## EXTRAIT SOURCE
Quelles perspectives pour la demande industrielle d’argent ?

A plus de 50% de la demande totale, on pourrait croire que la demande d’argent en provenance de l’industrie est élevée. Il n’en n’est rien. « En fait, elle est assez faible. Dit autrement, il y a une énorme marge d’amélioration au niveau de la consommation d’argent par les secteurs de l’industrie, de la construction et de la production d’énergie, une fois que le monde sera sorti de la dépression dans laquelle il se trouve » depuis 2008, expliquent S&V. Pour des raisons évidentes, le seul secteur dans lequel l’utilisation industrielle de l’argent est définitivement condamnée au déclin est celui de la photographie.

Demande industrielle d’argent par type d’utilisation (en millions d’onces troy, 2000-2020 – estimation)

Comme l’écrivent les deux Autrichiens, c’est bien en dépression que se trouve l’économie mondiale. Cela fait maintenant 12 ans que les autorités publiques des économies les plus importantes de la planète prolongent à bouts de bras une croissance moribonde à grands coups de dépenses publiques et de politiques monétaires qui n’ont depuis belle lurette plus rien de conventionnel.

Et voici le résultat : « Au total, l’indice composite de la production industrielle des pays de l’OCDE pour 35 pays affiche une croissance totale de 3,5 % entre janvier 2008 et décembre 2019. Au total. Pas par mois ni même par an », écrivent S&V.

Production industrielle des 35 pays de l’OCDE entre janvier 1975 et décembre 2019

Quid des pays émergents, vous demandez-vous sans doute ? Leurs niveaux de croissance sont certes beaucoup plus élevés que les nôtres, mais S&V soulignent que la trajectoire de croissance de l’Inde est passée en-dessous de sa tendance des 60 dernières années en 2011, date à laquelle la trajectoire de croissance de la Chine passait quant à elle en-dessous de sa tendance à 30 ans.

Par conséquent, « Les douze dernières années ont été une « décennie perdue » pour la demande industrielle d’argent », jugent S&V. « Nous nous situons au milieu de la troisième dépression mondiale des 150 dernières années, après les précédents que sont la Grande dépression de 1873-1896 et la Grande dépression 1929-1947 », précisent-ils. Voilà pour la mauvaise nouvelle.

Passons aux bonnes : « Or, qu’est-ce qui a suivi chacune de ces expériences ? », poursuivent S&V. « Un véritable âge d’or de productivité, d’expansion, dans l’industrie manufacturière et dans la construction. C’est aussi ce qui nous attend, quelque part à l’horizon. Nous nous attendons à ce que la demande d’argent explose davantage dans ce nouvel âge d’or. »

## DÉFI A
Reproduisez à l'identique les lignes de la liste : commencez à la ligne qui contient « Point to the route 194 shield » et arrêtez-vous après celle qui contient « tap(277, 325) ».

## LISTE DES RELEVÉS
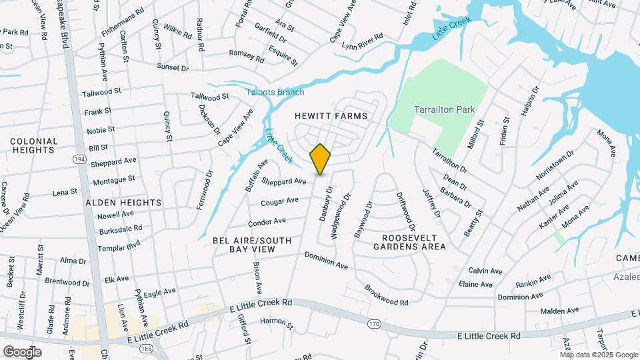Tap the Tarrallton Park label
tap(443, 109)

---

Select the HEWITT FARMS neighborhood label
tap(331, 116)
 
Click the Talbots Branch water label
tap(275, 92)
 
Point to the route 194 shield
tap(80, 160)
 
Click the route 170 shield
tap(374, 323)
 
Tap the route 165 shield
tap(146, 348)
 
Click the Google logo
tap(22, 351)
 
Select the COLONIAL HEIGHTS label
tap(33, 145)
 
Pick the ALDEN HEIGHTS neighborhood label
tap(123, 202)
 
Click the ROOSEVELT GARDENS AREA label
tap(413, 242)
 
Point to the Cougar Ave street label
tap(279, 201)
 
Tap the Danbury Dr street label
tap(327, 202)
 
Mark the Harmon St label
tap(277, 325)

## DÉFI B
Transcrivez fidèlement le passage de l'extrait sur la demande industrielle d'argent, en commençant aux mots « Production industrielle des 35 » et en vous arrêtant après « tendance à 30 ans. ».

## BONNE RÉPONSE A
Point to the route 194 shield
tap(80, 160)
 
Click the route 170 shield
tap(374, 323)
 
Tap the route 165 shield
tap(146, 348)
 
Click the Google logo
tap(22, 351)
 
Select the COLONIAL HEIGHTS label
tap(33, 145)
 
Pick the ALDEN HEIGHTS neighborhood label
tap(123, 202)
 
Click the ROOSEVELT GARDENS AREA label
tap(413, 242)
 
Point to the Cougar Ave street label
tap(279, 201)
 
Tap the Danbury Dr street label
tap(327, 202)
 
Mark the Harmon St label
tap(277, 325)

## BONNE RÉPONSE B
Production industrielle des 35 pays de l’OCDE entre janvier 1975 et décembre 2019

Quid des pays émergents, vous demandez-vous sans doute ? Leurs niveaux de croissance sont certes beaucoup plus élevés que les nôtres, mais S&V soulignent que la trajectoire de croissance de l’Inde est passée en-dessous de sa tendance des 60 dernières années en 2011, date à laquelle la trajectoire de croissance de la Chine passait quant à elle en-dessous de sa tendance à 30 ans.